The Reign of Hezekiah

181 In the third year of Hoshea son of Elah king of Israel, Hezekiah son of Ahaz began his rule over Judah. 2 He was twenty-five years old when he became king and he ruled for twenty-nine years in Jerusalem. His mother's name was Abijah daughter of Zechariah. 3 In God's opinion he was a good king; he kept to the standards of his ancestor David. 4 He got rid of the local fertility shrines, smashed the phallic stone monuments, and cut down the sex-and-religion Asherah groves. As a final stroke he pulverized the ancient bronze serpent that Moses had made; at that time the Israelites had taken up the practice of sacrificing to it - they had even dignified it with a name, Nehushtan (The Old Serpent). 5 Hezekiah put his whole trust in the God of Israel. There was no king quite like him, either before or after. 6 He held fast to God - never loosened his grip - and obeyed to the letter everything God had commanded Moses. 7 And God, for his part, held fast to him through all his adventures. 8 And he drove back the Philistines, whether in sentry outposts or fortress cities, all the way to Gaza and its borders.

The Fall of Samaria

9 In the fourth year of Hezekiah and the seventh year of Hoshea son of Elah king of Israel, Shalmaneser king of Assyria attacked Samaria. He threw a siege around it 10 and after three years captured it. It was in the sixth year of Hezekiah and the ninth year of Hoshea that Samaria fell to Assyria. 11 The king of Assyria took Israel into exile and relocated them in Halah, in Gozan on the Habor River, and in towns of the Medes. 12 All this happened because they wouldn't listen to the voice of their God and treated his covenant with careless contempt. They refused either to listen or do a word of what Moses, the servant of God, commanded.

Matthew Henry's Commentary on 2 Kings 18:1-12

Commentary on 2 Kings 18:1-8

(Read 2 Kings 18:1-8)

Hezekiah was a true son of David. Some others did that which was right, but not like David. Let us not suppose that when times and men are bad, they must needs grow worse and worse; that does not follow: after many bad kings, God raised one up like David himself. The brazen serpent had been carefully preserved, as a memorial of God's goodness to their fathers in the wilderness; but it was idle and wicked to burn incense to it. All helps to devotion, not warranted by the word of God, interrupt the exercise of faith; they always lead to superstition and other dangerous evils. Human nature perverts every thing of this kind. True faith needs not such aids; the word of God, daily thought upon and prayed over, is all the outward help we need.
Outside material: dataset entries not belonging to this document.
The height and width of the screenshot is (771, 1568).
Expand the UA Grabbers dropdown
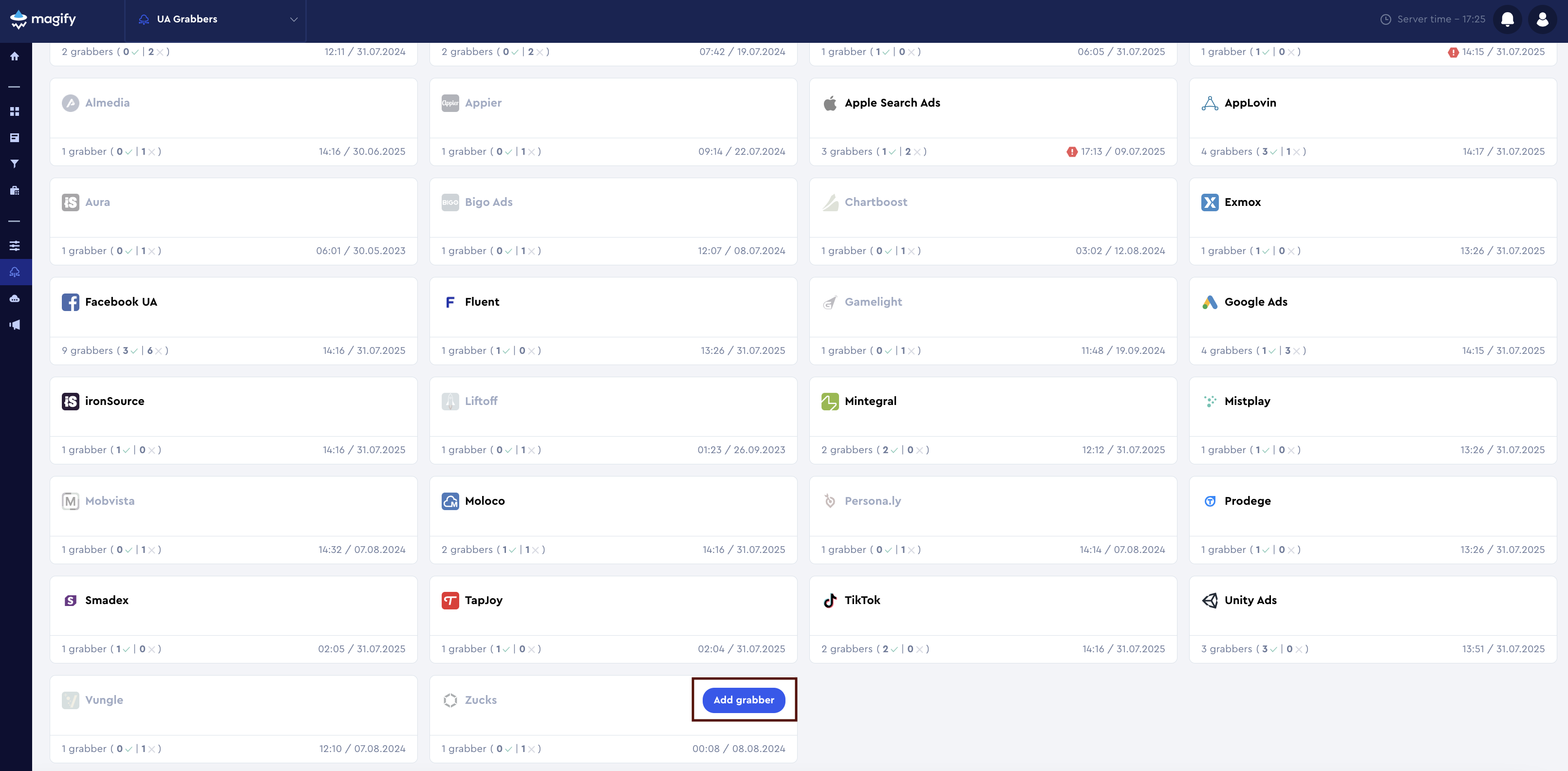[x=215, y=19]
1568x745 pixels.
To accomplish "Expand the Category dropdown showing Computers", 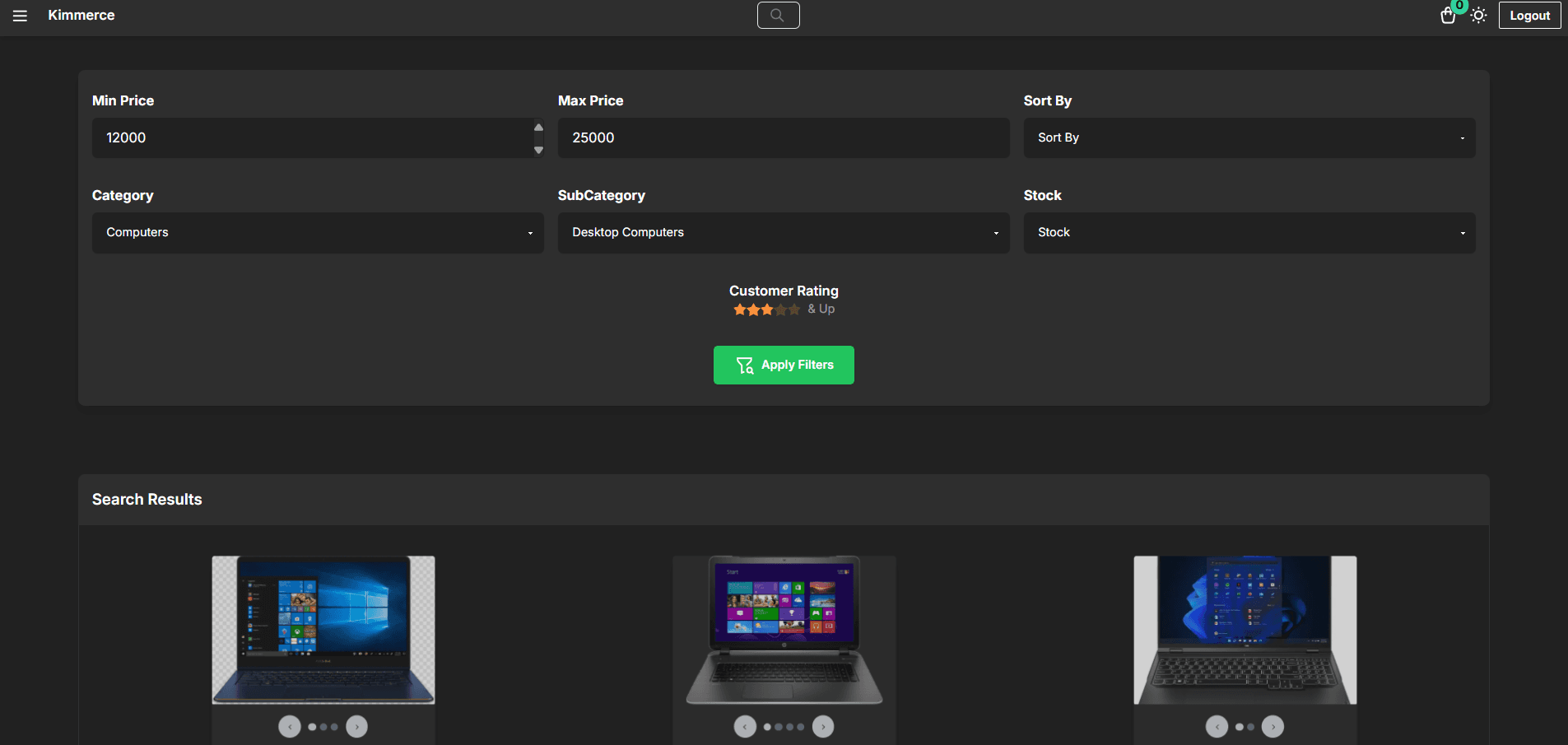I will point(318,232).
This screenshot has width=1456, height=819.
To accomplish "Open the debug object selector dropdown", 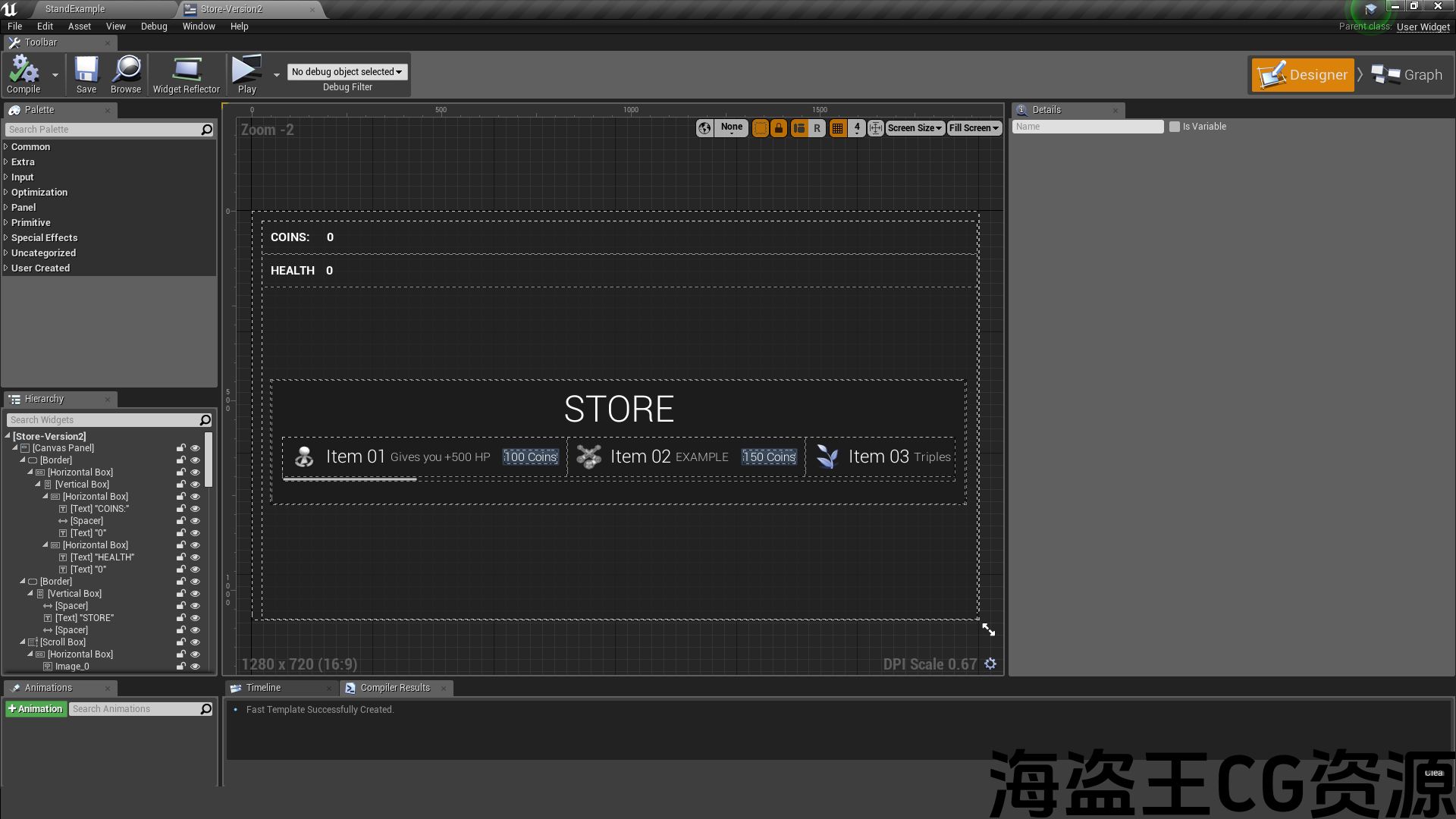I will (347, 72).
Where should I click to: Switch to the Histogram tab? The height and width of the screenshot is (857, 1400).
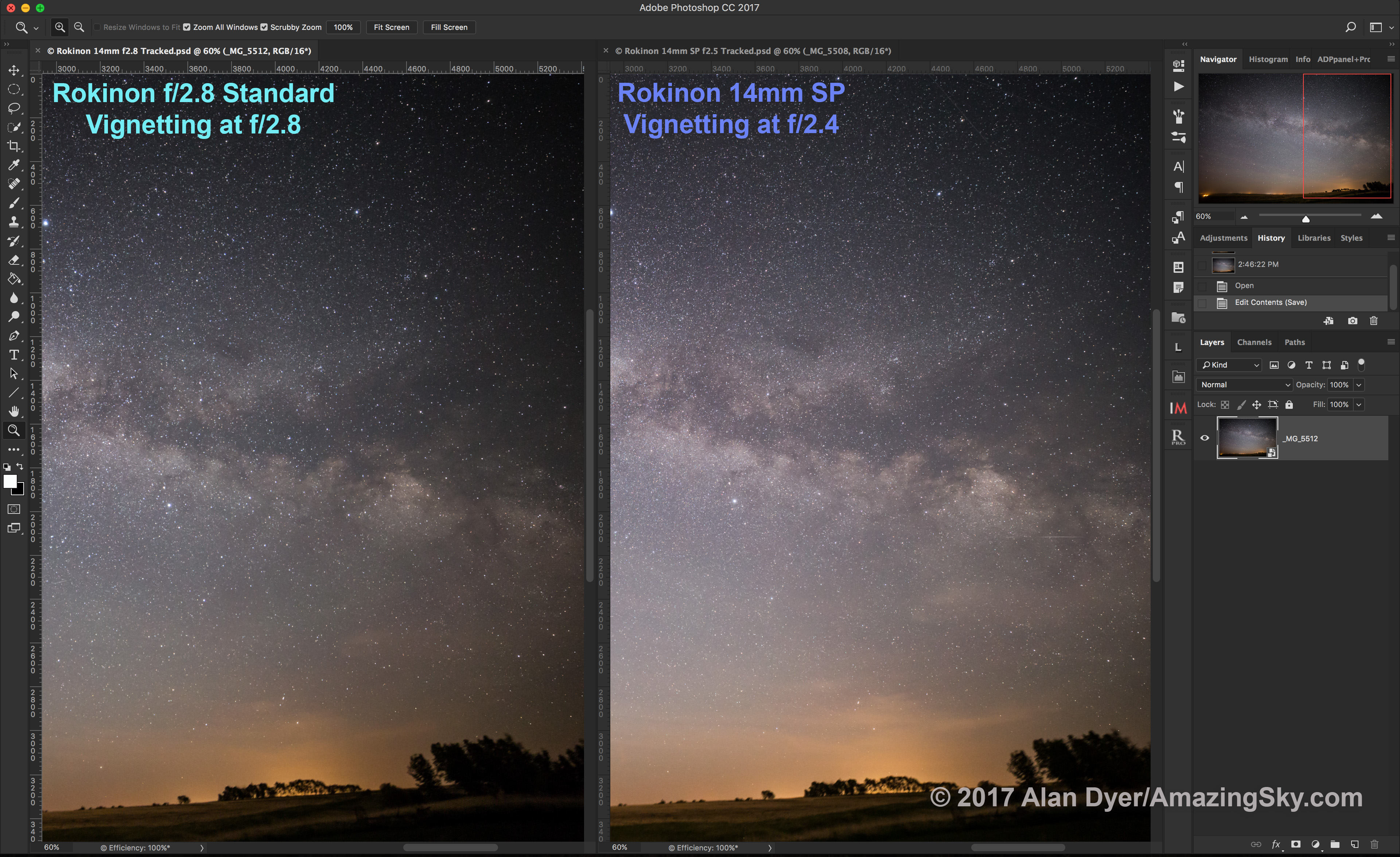pos(1268,59)
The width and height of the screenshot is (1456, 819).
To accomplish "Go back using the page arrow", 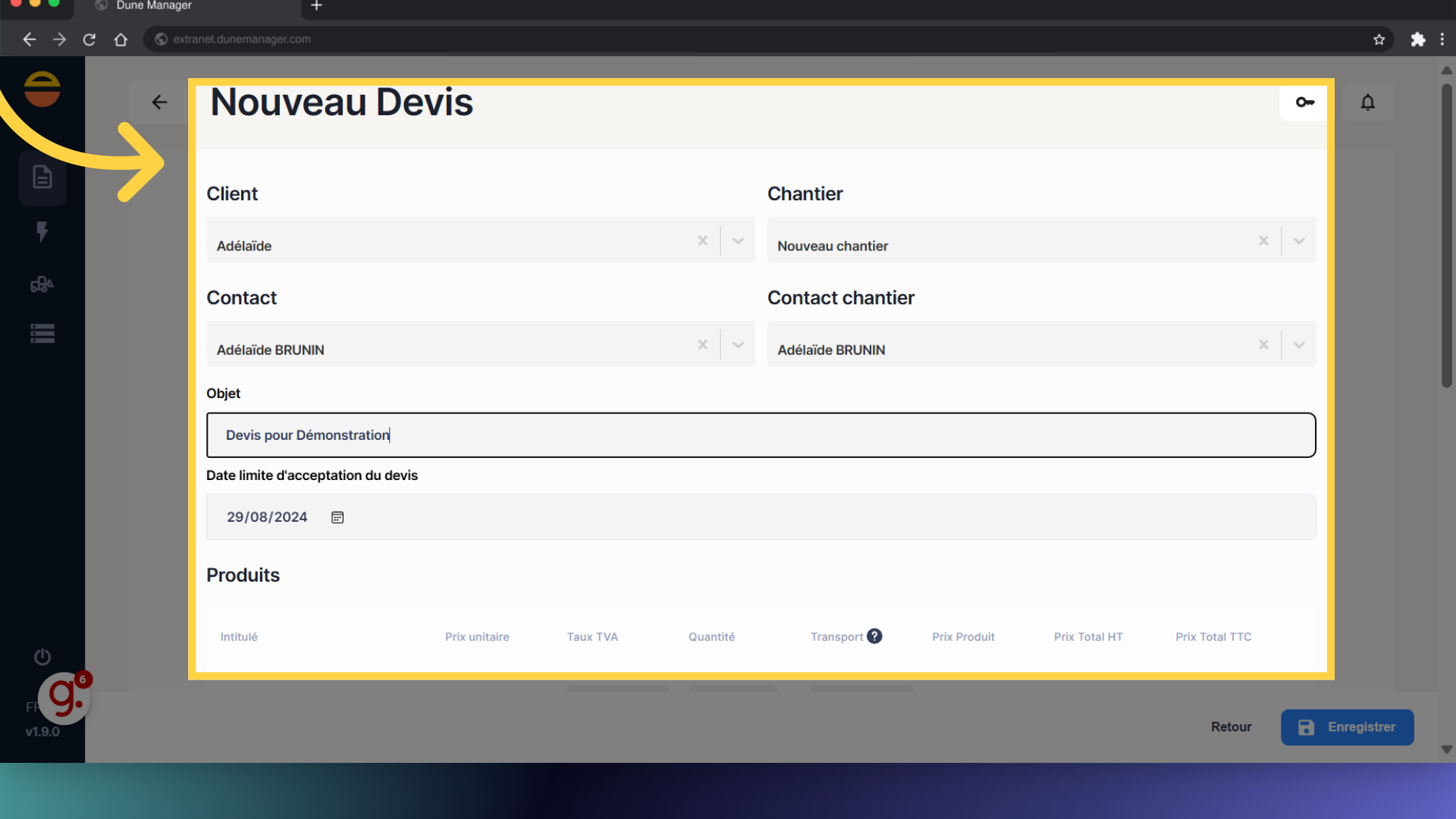I will [x=159, y=102].
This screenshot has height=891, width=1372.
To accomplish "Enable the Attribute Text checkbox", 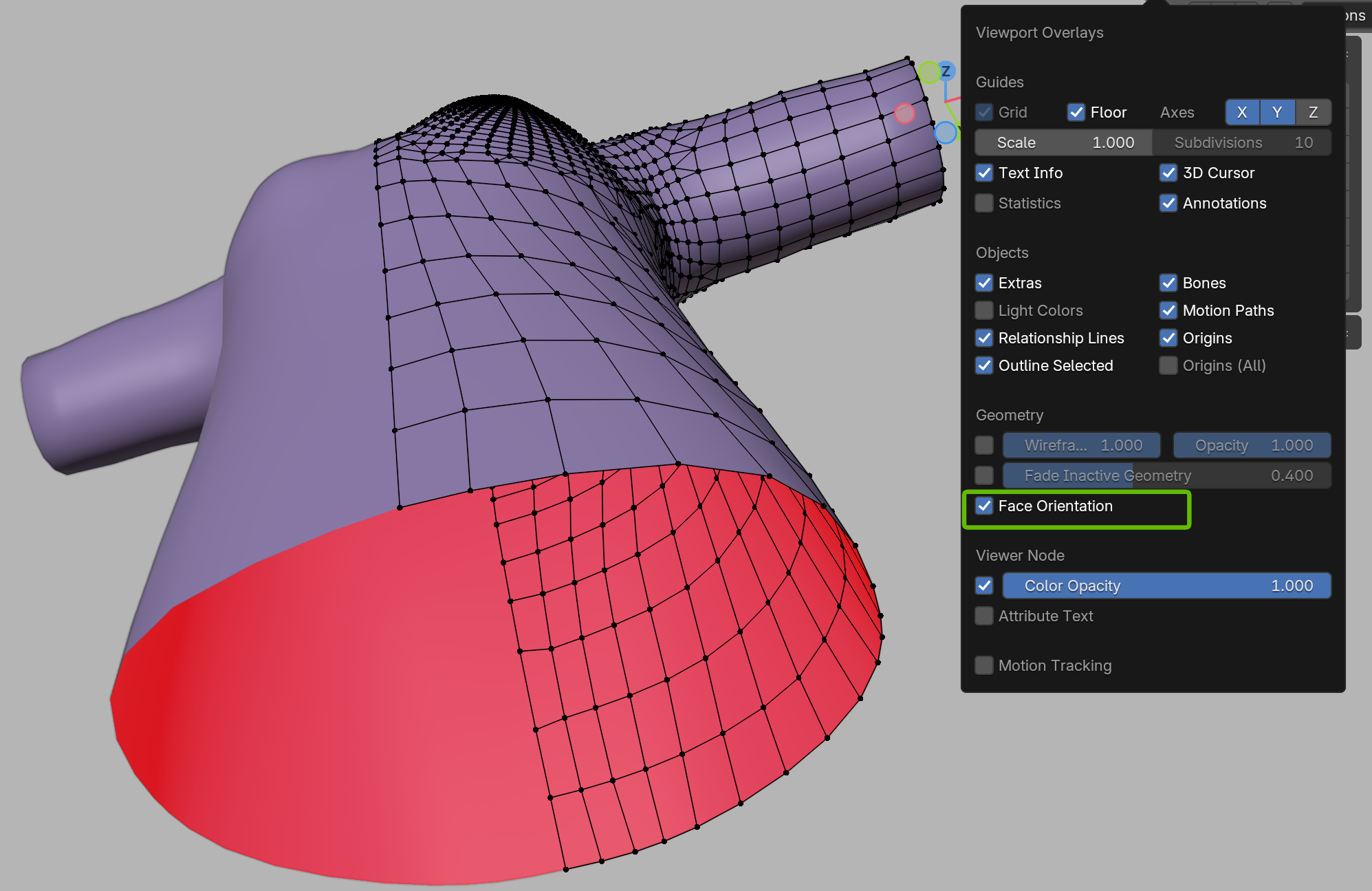I will pyautogui.click(x=985, y=616).
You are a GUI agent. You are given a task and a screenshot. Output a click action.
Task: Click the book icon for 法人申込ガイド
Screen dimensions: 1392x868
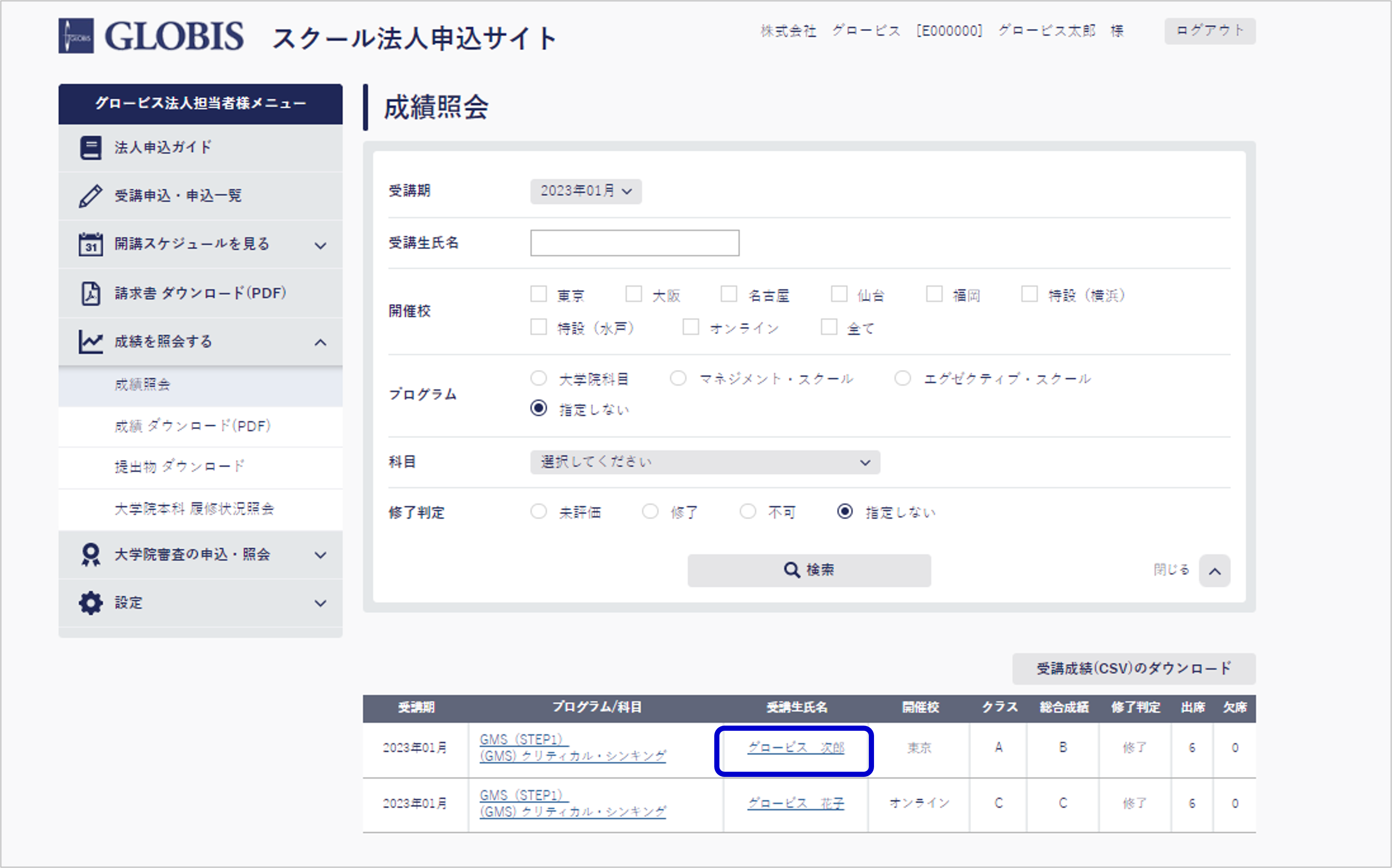click(90, 148)
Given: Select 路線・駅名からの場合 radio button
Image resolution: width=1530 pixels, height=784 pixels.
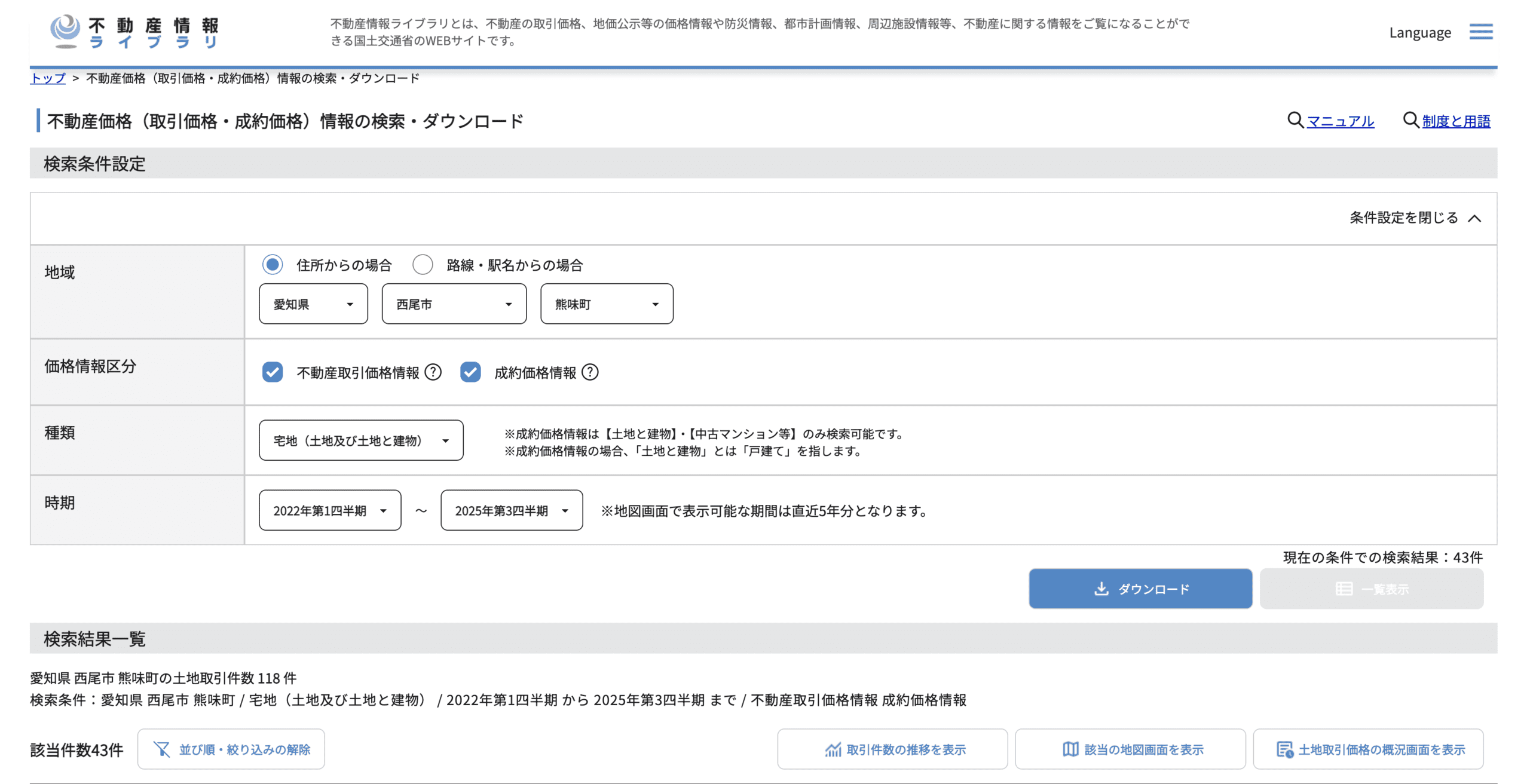Looking at the screenshot, I should point(423,264).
Commentary on 2 Kings 18:9-16

(Read 2 Kings 18:9-16)

The descent Sennacherib made upon Judah, was a great calamity to that kingdom, by which God would try the faith of Hezekiah, and chastise the people. The secret dislike, the hypocrisy, and lukewarmness of numbers, require correction; such trials purify the faith and hope of the upright, and bring them to simple dependence on God.